ACTIVITY: In the entries below, identify every line with the string "ncbi" and copy it.

INPUT RECORDS:
═══

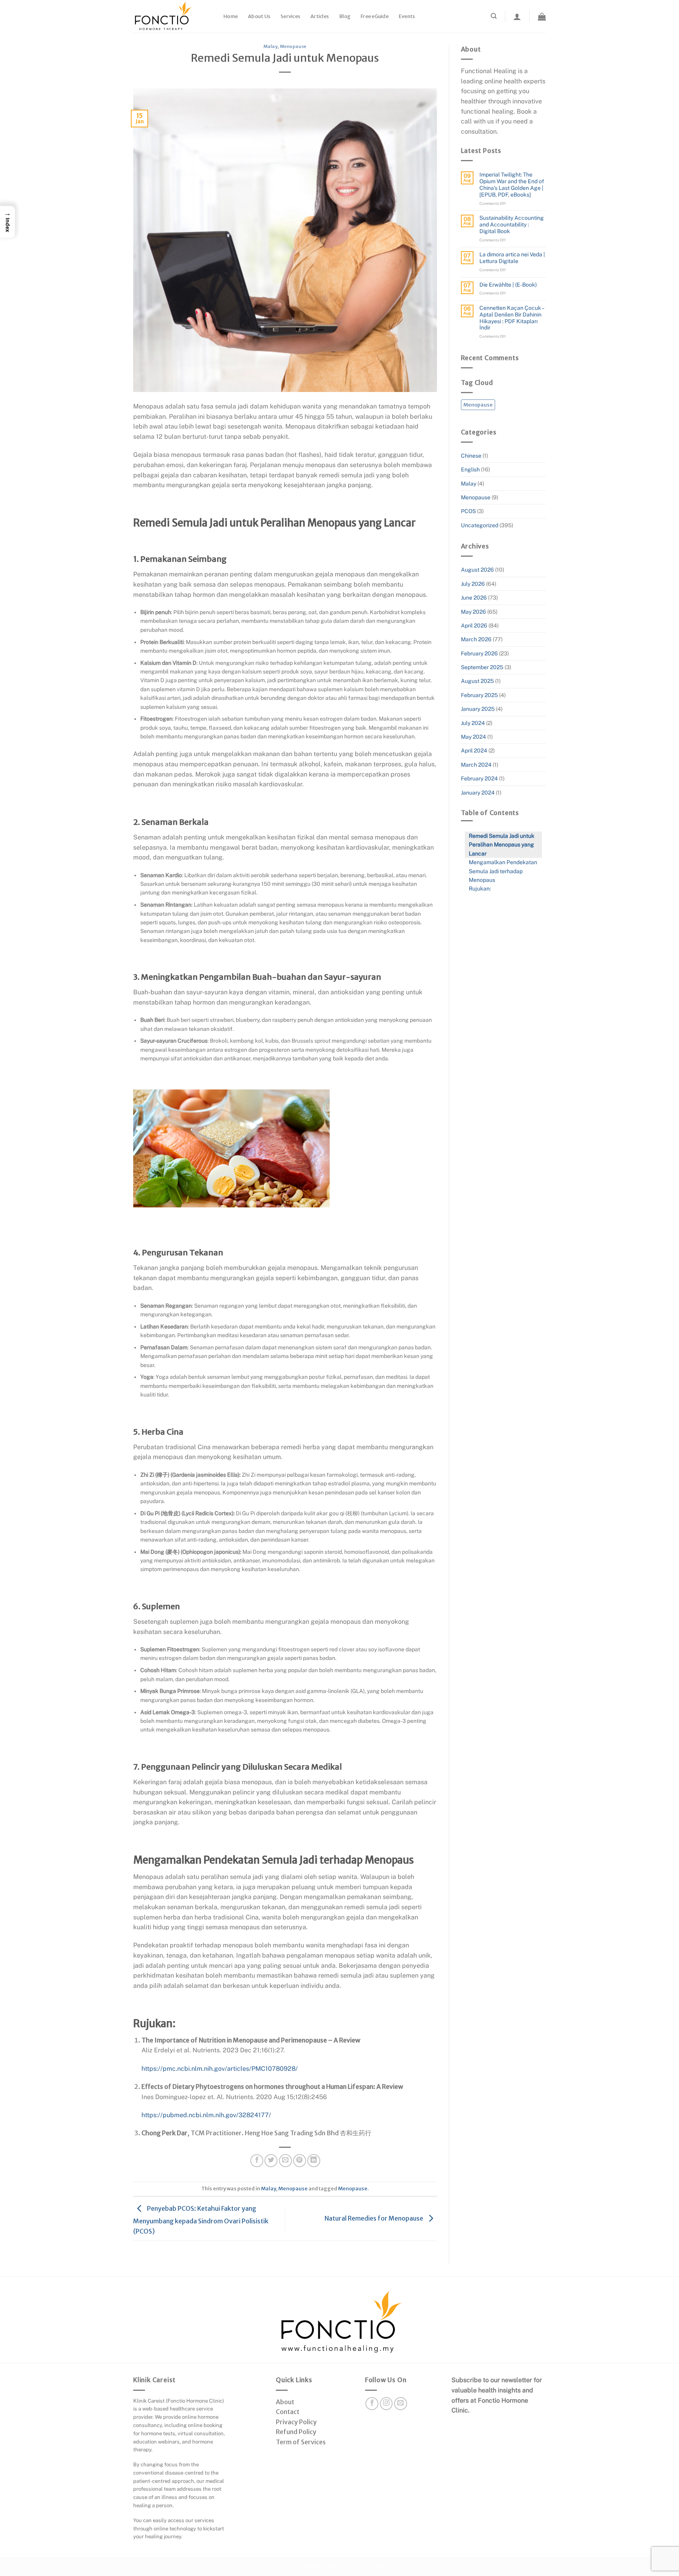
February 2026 (479, 653)
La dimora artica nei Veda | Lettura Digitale (512, 257)
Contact (287, 2412)
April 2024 (474, 750)
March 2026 (476, 639)
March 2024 (476, 765)
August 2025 (477, 681)
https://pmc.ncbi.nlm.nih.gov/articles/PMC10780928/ (219, 2068)
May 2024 (473, 737)
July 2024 (473, 723)
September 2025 (482, 667)
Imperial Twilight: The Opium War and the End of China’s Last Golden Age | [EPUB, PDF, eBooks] (511, 184)
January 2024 (478, 792)
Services (290, 16)
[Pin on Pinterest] (299, 2160)
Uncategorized (479, 525)
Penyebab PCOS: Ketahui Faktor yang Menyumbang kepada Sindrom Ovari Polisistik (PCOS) (200, 2219)
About (285, 2402)
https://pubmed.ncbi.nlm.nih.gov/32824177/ (206, 2115)
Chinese (471, 456)
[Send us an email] (400, 2403)
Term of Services (301, 2442)
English (470, 469)
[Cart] (542, 16)
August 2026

═══

RESULT FOR THIS EXERCISE:
https://pmc.ncbi.nlm.nih.gov/articles/PMC10780928/ (219, 2068)
https://pubmed.ncbi.nlm.nih.gov/32824177/ (206, 2115)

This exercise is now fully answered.